» **Your task**:
Print the data below exactly as it appears, line for line, but leave the pictures out.

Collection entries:
^^^^^^^^
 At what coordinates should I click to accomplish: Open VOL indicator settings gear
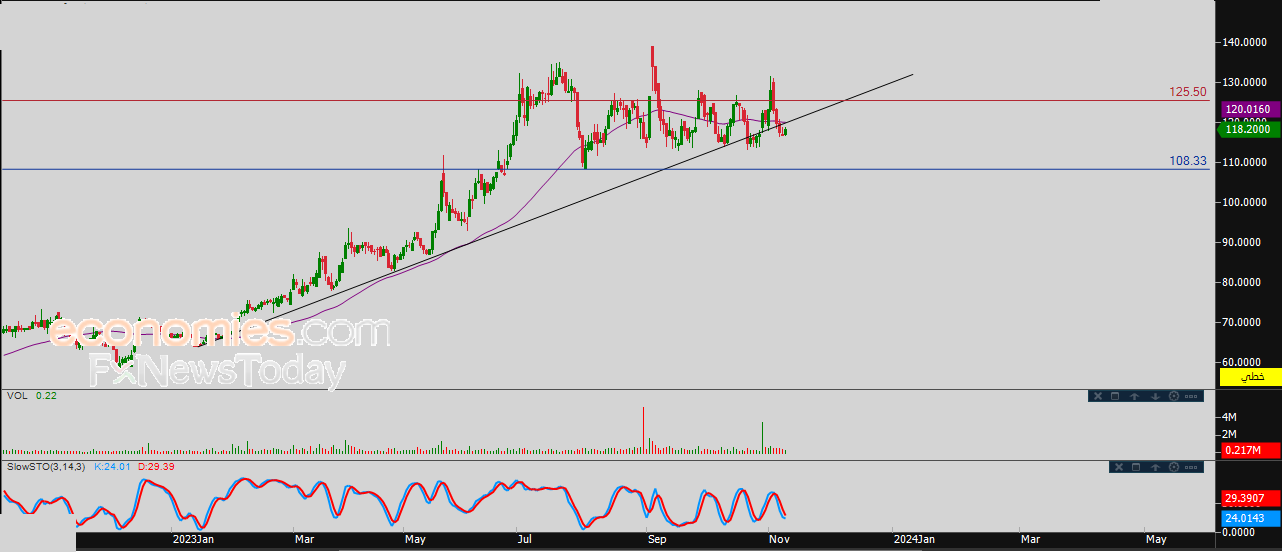pos(1174,396)
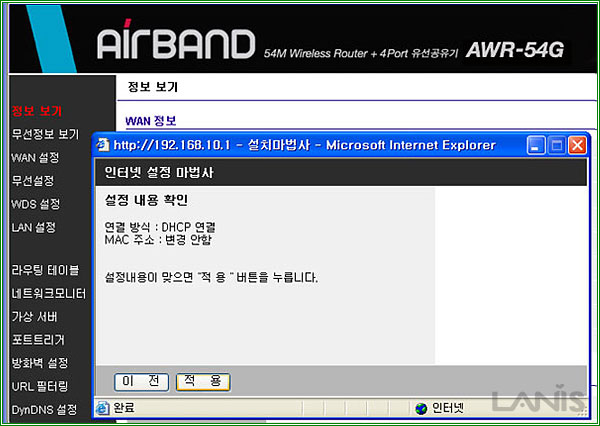600x426 pixels.
Task: Click the 적 용 (Apply) button
Action: 203,382
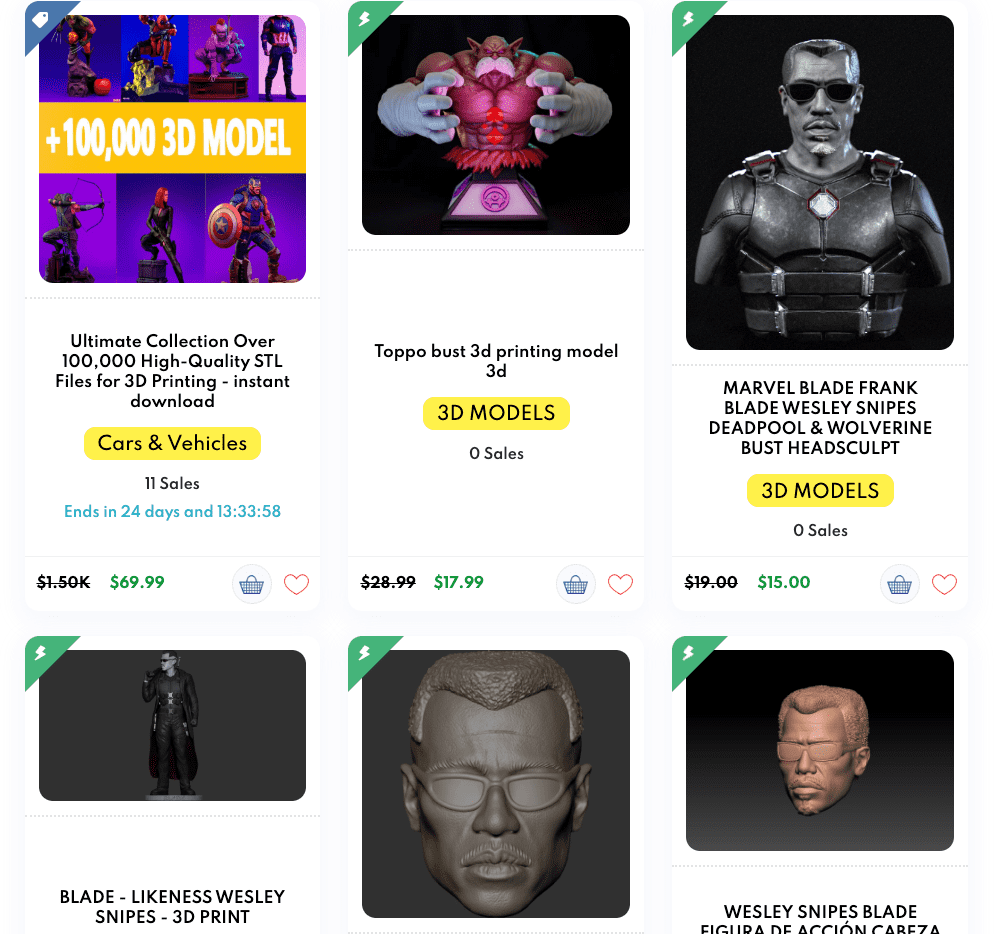Add Marvel Blade bust to basket
This screenshot has height=934, width=994.
[900, 584]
^^^^^^^^
» **Completed exercise**:
 At what coordinates should I click to accomplish: Open VOL indicator settings gear
pos(1174,396)
600x426 pixels.
Task: Click the 적 용 (Apply) button
Action: 203,382
Add Marvel Blade bust to basket
This screenshot has height=934, width=994.
[900, 584]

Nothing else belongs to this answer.